La generalización al conjunto del Estado del modelo de financiación incluido en el nuevo Estatut de Cataluña le puede salir caro a la Administración central. Según fuentes solventes que han estado cerca de las negociaciones, el coste puede ascender a unos 10.000 millones de euros, una cantidad que, según admiten esas mismas fuentes, es inasumible por parte del Estado.

Los cálculos que se hacen son los siguientes. Cataluña necesita 5.500 millones de euros adicionales para cumplir el acuerdo de financiación pactado con el presidente del Gobierno. Artur Mas, el líder de CiU, habló de que Cataluña tendría un superávit con el Estado de alrededor de 3.500 millones de euros, pero dado que perdería los 2.000 millones que ahora recibe del Fondo de Suficiencia al aumentar su porcentaje de participación en los impuestos cedidos (hasta el 50% en IVA e IRPF y el 58% en Especiales), la contribución total para el Estado ascendería a esos 5.500 millones de euros.

Para lograr ese objetivo, habría que modificar los criterios de reparto del Fondo de Suficiencia, un instrumento de asignación de dinero que se ha convertido en la clave de bóveda del actual modelo de financiación autonómica. Ese fondo tuvo una dotación de 18.850 millones de euros en 1999, el año base, pero en coherencia con los aumentos de recaudación su cuantía ha ido creciendo, hasta alcanzar 24.433 millones de euros en 2003 (último año publicado). La dotación del Fondo de Suficiencia se hace en función del coste de los servicios traspasados por el Estado, pero su territorialización se hace de acuerdos con determinados criterios: población, dispersión geográfica, insularidad...

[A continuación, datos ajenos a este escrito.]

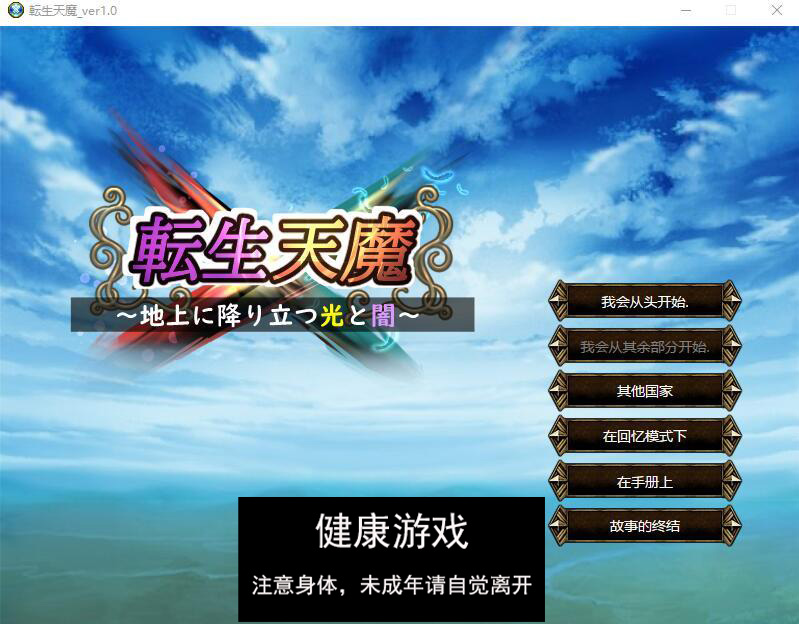Click right arrow ornament of 在回忆模式下 button
Viewport: 799px width, 624px height.
[732, 436]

¿Qué significa esto? Pues que si el Gobierno central quiere cumplir los acuerdos con Cataluña tiene dos opciones: repartir el dinero mediante unos nuevos criterios que beneficien exclusivamente a la Generalitat o aumentar su dotación, con el objetivo de que ninguna comunidad se vea perjudicada. Lo primero está descartado, ya que Solbes y Zapatero se ha comprometido a que el nuevo sistema sea generalizable.

Aumentar el Fondo

Esto quiere decir que se aplicará el segundo caso: aumentar el Fondo de Suficiencia, algo que desde luego no es fácil habida cuenta de dos factores. En primer lugar, las propias restricciones presupuestarias, y, en segundo lugar, el hecho evidente de que ninguna comunidad va a aceptar la aplicación de nuevos criterios que les perjudiquen respecto a su situación actual. Como dice alguien que conoce bien los entresijos de la negociación, “es absurdo pensar que estamos ante un juego de suma cero, lo que obligará a Solbes a poner más dinero”.

Aunque las cifras van a estar lógicamente afectadas por los nuevos criterios, algunos trabajos han estimado ya un coste adicional de 10.000 millones de euros.

En 2003, Andalucía fue la comunidad autónoma que recibió más dinero a cargo del Fondo de Suficiencia (6.715 millones de euros), seguida de Galicia (2.762 millones), Canarias (2.433 millones) y Castilla y León (2.327 millones). Madrid y Baleares fueron las únicas que tuvieron un saldo negativo, ya que recaudaron más por los tributos cedidos que lo que cuestan los servicios transferidos, lo que les obligó a devolver dinero. Esta situación es la que se reproduciría en Cataluña en caso de que no se modificaran los criterios de reparto del Fondo de Suficiencia, lo que obligará a Economía a poner más dinero.